Ungleiche Realisierungschancen für einen Ganztagsplatz im Grundschulalter

Ab 2026 gilt ein Rechtsanspruch auf einen Ganztagsplatz für Erstklässler, der bis 2030 auf alle Grundschulkinder ausgedehnt wird. Mit den neuesten Daten aus 2022 kann gezeigt werden, dass der Bedarf der Eltern an außerunterrichtlicher Bildung und Betreuung für ihre Grundschulkinder bis dato und auch weiterhin nicht durch die vorhandenen Angebote gedeckt werden kann, dass aber ein Bedarf der Eltern auch nicht immer gleich ein Ganztagsbedarf ist. Für 73 Prozent aller Kinder besteht derzeit ein Bedarf an die Unterrichtszeit ergänzenden Angeboten. Immerhin 5 Prozent aller Grundschulkinder in Deutschland besuchten kein außerunterrichtliches Angebot, obwohl die Eltern einen Bedarf hatten. Eine solche Lücke zeigt sich in nahezu allen Bundesländern. Weitere 3 Prozent nutzten zwar ein Angebot, dessen Umfang war jedoch mindestens fünf Stunden pro Woche geringer als die Eltern benötigten. Um Familien ein bedarfsgerechtes Angebot unterbreiten zu können, sind weitere Ausbaubemühungen nötig. Dies und weitere Befunde sind zentrale Ergebnisse der jetzt vorliegenden Studie „Bildungs- und Betreuungsangebote für Grundschulkinder – entsprechen sie den Bedarfen der Eltern?“ des DJI-Kinderbetreuungsreports 2023. Die Datengrundlage dafür bildet die Elternbefragung 2022 der DJI-Kinderbetreuungsstudie (KiBS).

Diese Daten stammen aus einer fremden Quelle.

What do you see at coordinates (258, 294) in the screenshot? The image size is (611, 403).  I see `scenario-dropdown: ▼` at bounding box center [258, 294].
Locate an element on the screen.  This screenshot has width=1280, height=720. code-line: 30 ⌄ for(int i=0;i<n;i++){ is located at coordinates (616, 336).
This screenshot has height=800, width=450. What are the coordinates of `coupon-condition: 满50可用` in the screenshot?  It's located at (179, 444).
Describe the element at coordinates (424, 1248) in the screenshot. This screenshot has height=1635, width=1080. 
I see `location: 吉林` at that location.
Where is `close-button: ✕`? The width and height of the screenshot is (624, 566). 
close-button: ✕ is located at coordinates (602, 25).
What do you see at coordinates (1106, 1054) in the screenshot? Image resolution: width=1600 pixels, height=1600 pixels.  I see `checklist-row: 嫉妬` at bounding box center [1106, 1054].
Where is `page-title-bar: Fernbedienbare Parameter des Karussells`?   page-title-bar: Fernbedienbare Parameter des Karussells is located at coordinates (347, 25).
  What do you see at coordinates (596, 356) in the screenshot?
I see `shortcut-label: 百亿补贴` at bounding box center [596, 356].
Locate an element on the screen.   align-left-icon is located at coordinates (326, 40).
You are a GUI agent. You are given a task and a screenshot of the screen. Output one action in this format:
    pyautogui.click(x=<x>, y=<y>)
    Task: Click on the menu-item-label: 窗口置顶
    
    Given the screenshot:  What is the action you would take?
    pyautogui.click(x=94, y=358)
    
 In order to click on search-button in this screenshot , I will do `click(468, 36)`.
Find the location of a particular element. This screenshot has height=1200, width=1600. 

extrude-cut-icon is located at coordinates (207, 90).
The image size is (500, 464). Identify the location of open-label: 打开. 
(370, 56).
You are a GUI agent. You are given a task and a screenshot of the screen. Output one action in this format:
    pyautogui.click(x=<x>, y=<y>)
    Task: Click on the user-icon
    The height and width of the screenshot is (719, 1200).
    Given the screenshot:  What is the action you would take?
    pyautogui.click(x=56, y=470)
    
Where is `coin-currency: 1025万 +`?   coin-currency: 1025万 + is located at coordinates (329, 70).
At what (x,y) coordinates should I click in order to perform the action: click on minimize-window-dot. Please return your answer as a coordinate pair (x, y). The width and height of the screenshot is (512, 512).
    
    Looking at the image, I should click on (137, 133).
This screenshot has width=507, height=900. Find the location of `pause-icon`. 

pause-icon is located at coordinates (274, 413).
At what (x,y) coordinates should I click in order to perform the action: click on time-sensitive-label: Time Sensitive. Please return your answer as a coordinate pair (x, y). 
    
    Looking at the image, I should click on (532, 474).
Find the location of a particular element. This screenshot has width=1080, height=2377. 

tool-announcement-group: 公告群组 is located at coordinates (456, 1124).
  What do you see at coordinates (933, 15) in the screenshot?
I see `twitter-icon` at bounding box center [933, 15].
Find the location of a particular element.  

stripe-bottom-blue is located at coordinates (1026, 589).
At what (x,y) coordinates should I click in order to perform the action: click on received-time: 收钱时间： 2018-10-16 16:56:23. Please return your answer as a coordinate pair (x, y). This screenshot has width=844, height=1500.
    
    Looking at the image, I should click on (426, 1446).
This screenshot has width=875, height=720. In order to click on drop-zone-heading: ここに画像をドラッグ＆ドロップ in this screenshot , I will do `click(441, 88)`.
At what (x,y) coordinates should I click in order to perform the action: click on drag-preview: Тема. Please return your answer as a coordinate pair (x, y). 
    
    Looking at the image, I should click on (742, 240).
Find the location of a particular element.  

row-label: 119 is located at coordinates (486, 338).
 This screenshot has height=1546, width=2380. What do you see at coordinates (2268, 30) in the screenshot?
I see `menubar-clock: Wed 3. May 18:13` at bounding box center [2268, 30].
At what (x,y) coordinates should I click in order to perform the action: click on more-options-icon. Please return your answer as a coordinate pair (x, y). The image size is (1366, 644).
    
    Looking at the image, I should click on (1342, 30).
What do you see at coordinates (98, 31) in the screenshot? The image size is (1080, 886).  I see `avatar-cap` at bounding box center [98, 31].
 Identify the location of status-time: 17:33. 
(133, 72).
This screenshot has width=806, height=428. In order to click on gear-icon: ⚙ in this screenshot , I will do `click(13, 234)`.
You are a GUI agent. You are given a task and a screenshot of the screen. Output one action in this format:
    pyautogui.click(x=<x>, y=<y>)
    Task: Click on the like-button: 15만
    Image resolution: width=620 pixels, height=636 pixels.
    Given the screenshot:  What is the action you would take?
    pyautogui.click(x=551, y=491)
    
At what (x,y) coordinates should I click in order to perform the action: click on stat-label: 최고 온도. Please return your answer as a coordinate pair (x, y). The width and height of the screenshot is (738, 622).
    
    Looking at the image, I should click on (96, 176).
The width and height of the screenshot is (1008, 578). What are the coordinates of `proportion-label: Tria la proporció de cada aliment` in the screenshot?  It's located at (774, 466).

Der derzeitige Platzmangel macht es einigen Familien besonders schwer, ihren eigentlich vorhandenen Bedarf in die Nutzung eines Angebots zu verwandeln: Die Ungleichheiten im Zugang verstärkten sich sogar über die letzten Jahre hinweg. Bei vorhandenem Bedarf gelingt es Familien mit Migrationshintergrund sowie solchen mit niedrigerer Bildung immer weniger gut, einen Betreuungsplatz zu bekommen als Familien ohne Migrationshintergrund oder mit höherer Bildung. Das Ziel, die Teilhabe für alle Kinder zu verbessern und so zu gleichwertigen Lebensbedingungen beizutragen, wird aktuell nicht erfüllt.

Entwicklung des Betreuungsbedarfs stagniert

Bis zum Jahr 2018 stieg der Bedarf an außerunterrichtlichen Angeboten nahezu parallel zum Anteil der Kinder an, die ein solches Angebot nutzten. Seit 2019 stagniert dieser Anstieg jedoch sowohl in Ost- als auch in West­deutschland. Da im Zuge des Platzausbaus in Westdeutschland die Inanspruchnahme noch bis 2020 weiter gestiegen ist, hat sich die Lücke zwischen Bedarf und Inanspruchnahme in den letzten Jahren deutlich verringert. Trotzdem müssen weitere Betreuungsplätzen geschaffen werden.

Nur ein Teil der Eltern wünschte ganztägige Angebote

Der Ausbau der Betreuungsangebote in den vergangenen Jahren war sehr stark auf Ganztag fokussiert. Allerdings belegen die KiBS-Daten wiederholt, dass in einigen Bundesländern ein Teil der Eltern kürzere Betreuungs­angebote, zum Beispiel über die Mittagszeit, nachfragt, nutzt und damit seine Bedarfe decken kann. Die Entscheidungsträger in den Ländern sollten daher auch Konzepte entwickeln, wie eine solche Übermittags­betreuung von Grundschulkindern qualitätsvoll gestaltet werden kann.

Seit sieben Jahren erarbeitet das KiBS-Team jährlich eine Reihe von vertieften Analysen, die im Format des DJI-Kinderbetreuungsreports auf der Homepage des Projekts als thematisch fokussierte Studien frei verfügbar sind. Zu den jährlich wiederkehrenden Themen gehören dabei die Fortschreibung der elterlichen Bedarfe an und die aktuelle Nutzung von Angeboten der frühen Bildung durch Kinder ab der Geburt bis zum Ende des Grundschulalters. Die Auswertungen beschäftigen sich aber beispielsweise auch mit den Elternbeiträgen für die Nutzung von Angeboten, den Gründen für eine Nichtinanspruchnahme von Kindertagesbetreuung oder der Vereinbarkeit von Familie und Beruf.